Encrypting a JSON Web Token in Erlang

13 Feb 2023 15:37 erlang cryptography jwt

Following on from signing a web token in Erlang, here’s how to encrypt one.

Let’s recap the JWT signing steps, so we’ve got something to encrypt. Here’s our token header and payload:

Signing a JWT

Header = base64url:encode(
        #{<<"alg">> => <<"RS256">>,
          <<"typ">> => <<"JWT">>}
Payload = base64url:encode(
        #{<<"sub">> => <<"1234567890">>,
          <<"name">> => <<"John Doe">>,
          <<"iat">> => 1516239022}

We can sign that as follows:

SigningKey = public_key:generate_key({rsa, 2048, 65537}).
Signature = base64url:encode(
    public_key:sign(<<Header/binary, ".", Payload/binary>>, sha256, SigningKey)).
SignedJWT = <<Header/binary, ".", Payload/binary, ".", Signature/binary>>.

Encrypting a JWT

I’ll use the same settings as the JOSE library defaults.

Encryption Key

The signed token is encrypted using a symmetric key. The symmetric key is encrypted using the recipient’s public key. For this example, we’ll generate one:


EncryptionPrivateKey = public_key:generate_key({rsa, 2048, 65537}).
#'RSAPrivateKey'{modulus = Modulus, publicExponent = PublicExponent} = EncryptionPrivateKey.
EncryptionPublicKey = #'RSAPublicKey'{modulus = Modulus, publicExponent = PublicExponent}.

JWE Header

The JWE header contains the following parameters:

JWEHeader = jsx:encode(
        #{<<"alg">> => <<"RSA-OAEP">>,
          <<"enc">> => <<"A128GCM">>}

Whether a parameter is required or optional varies by specific implementation. For example, some implementations require a "cty": "JWT" header.
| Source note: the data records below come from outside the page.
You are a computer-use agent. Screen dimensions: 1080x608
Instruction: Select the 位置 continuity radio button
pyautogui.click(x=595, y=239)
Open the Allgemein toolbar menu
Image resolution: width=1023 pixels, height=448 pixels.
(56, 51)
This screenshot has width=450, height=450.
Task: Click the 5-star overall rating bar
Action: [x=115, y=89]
Content Encryption Key (CEK)

The encryption algorithms are IANA-registered; see https://www.iana.org/assignments/jose/jose.xhtml. Looking up A128GCM in the registry takes you to RFC 7518, section 5.3, which states that A128GCM is “AES GCM using 128-bit key”.

CEK = crypto:strong_rand_bytes(16).

So that the recipient knows which key we used, it is encrypted using the recipient’s public key. This is how you do RSA-OAEP in Erlang:

EncryptedCEK = public_key:encrypt_public(CEK, EncryptionPublicKey, [{rsa_padding, rsa_pkcs1_oaep_padding}]).

Initialization Vector (IV)

AES GCM requires a 12 byte IV:

IV = crypto:strong_rand_bytes(12).

Additional Authenticated Data

JWE requires that we attach additional data to the message, identifying the algorithm and encryption used. It’s authenticated but not encrypted. That’s our original JWE Header, base64url-encoded:

AAD = base64url:encode(JWEHeader).

Content Encryption

Then we encrypt the plaintext (the signed JWT) using the AES GCM algorithm. In Erlang, that looks like this:

{Ciphertext, Tag} = crypto:crypto_one_time_aead(aes_gcm, CEK, IV, SignedJWT, AAD, true).

Compact Format

We can then jam it all together:

JWEHeader_ = base64url:encode(JWEHeader).
EncryptedCEK_ = base64url:encode(EncryptedCEK).
IV_ = base64url:encode(IV).
Ciphertext_ = base64url:encode(Ciphertext).
Tag_ = base64url:encode(Tag).
EncryptedJWT = <<JWEHeader_/binary, ".", EncryptedCEK_/binary, ".", IV_/binary, ".", Ciphertext_/binary, ".", Tag_/binary>>.